Budgets remain in the strike zone. Most of the films above will live under the $40–$50 million ceiling, with many far below. That allows for expanded PLF presence without needing superhero-level volume to break even. The most likely R ratings include Evil Dead Burn, Werwulf, and possibly Resident Evil depending on the final cut. Scream 7, Insidious, and SOULM8TE can plausibly land PG-13 to maximize reach, though each franchise has toggled between ratings in the past. Specialty plays tend to lean R to preserve tone and intensity.

The underdog chase continues in Q1, where low-to-mid budget genre can own weekends with minimal competition, and again in late summer, where horror often becomes the conversation when tentpoles tire. The 2026 slate is set up to capitalize on those pockets. January could easily deliver the first unexpected breakout of the year, and August into September gives copyright an avenue to hold screens with back-to-back supernatural IP while still leaving room for an indie breakout.
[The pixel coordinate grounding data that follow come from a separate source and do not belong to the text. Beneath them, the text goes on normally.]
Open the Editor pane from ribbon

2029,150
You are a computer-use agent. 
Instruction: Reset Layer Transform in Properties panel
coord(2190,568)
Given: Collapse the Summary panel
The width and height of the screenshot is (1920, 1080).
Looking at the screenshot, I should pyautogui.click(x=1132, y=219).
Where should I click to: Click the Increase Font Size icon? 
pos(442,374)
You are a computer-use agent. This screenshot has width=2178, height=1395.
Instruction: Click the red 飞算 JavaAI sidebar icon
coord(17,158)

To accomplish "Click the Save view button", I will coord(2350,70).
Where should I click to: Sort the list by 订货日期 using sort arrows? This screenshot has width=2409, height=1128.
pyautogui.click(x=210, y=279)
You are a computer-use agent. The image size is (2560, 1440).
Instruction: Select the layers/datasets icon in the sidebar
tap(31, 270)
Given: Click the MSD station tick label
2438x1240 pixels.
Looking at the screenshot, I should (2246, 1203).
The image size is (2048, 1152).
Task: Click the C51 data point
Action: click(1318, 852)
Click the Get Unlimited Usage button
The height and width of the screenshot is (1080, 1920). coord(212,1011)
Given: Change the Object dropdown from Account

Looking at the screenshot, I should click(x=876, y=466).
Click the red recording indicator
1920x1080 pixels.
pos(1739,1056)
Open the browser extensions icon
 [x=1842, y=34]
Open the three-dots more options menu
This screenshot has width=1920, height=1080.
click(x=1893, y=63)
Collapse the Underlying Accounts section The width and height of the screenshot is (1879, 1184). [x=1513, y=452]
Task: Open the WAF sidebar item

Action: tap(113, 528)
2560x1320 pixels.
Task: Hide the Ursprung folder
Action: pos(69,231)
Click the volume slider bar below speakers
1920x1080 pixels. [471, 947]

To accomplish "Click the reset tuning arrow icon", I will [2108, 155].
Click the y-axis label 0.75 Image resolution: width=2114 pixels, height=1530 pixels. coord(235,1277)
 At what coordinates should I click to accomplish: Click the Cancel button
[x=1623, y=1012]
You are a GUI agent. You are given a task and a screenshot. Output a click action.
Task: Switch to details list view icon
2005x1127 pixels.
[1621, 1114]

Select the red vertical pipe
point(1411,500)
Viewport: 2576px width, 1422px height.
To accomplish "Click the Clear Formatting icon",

Internationally, brand recognition helps Resident Evil, Evil Dead, and Scream travel, while 28 Years Later benefits from a British setting and returning talent. Werwulf and The Mummy will lean on auteur and classic-monster awareness abroad. Streamers will amplify the tail, with copyright pickups boosting Universal’s slate and Shudder driving evangelism for Cineverse titles. Forecast a healthy PVOD window broadly, since horror fans have shown a willingness to pay for convenience after an opening weekend, especially when word of mouth is strong.

How the viewing year plays

From a moviegoer’s perspective, the 2026 horror year offers momentum and variety. January is a spread, February delivers a legacy slasher, April returns a Universal monster, May and June provide a two-beat supernatural run for date nights and group outings, July goes for the throat, August and September keep the supernatural momentum, October turns into a Jordan Peele event, and December invites a cold, literate nightmare. That is how you keep the discourse going and the seats filled without cannibalizing your own titles. The pattern also supports social campaigns that can scale over time, using earlier releases to condition the audience for bigger plays in the fall.

Exhibitors endorse the spacing. Horror delivers steady Thursday pops, tight deployments, and strong PLF uptake when the creative supports it. The 2026 slate has at least three titles that can earn PLF placement, with The Mummy, Evil Dead Burn, and Werwulf all showcasing dimensionality, sound, and picture that benefit from larger formats. The calendar also leaves room for specialty platformers to open in New York and Los Angeles, build reviews, and slide into national conversation as the fall progresses.

A Robust 2026 On Deck

Timing shifts. Ratings change. Casts evolve. But the spine of 2026 horror is set. There is name recognition where it counts, distinct vision where it matters, and a calendar that shows studios know when and how to deliver scares. The awards and festival pipeline into 2027 will come into focus once the fall festivals lock, and it would not be surprising to see at least one closing-window arthouse pickup join the party. For now, the job is simple, roll out exact trailers, hold the mystery, and let the gasps sell the seats.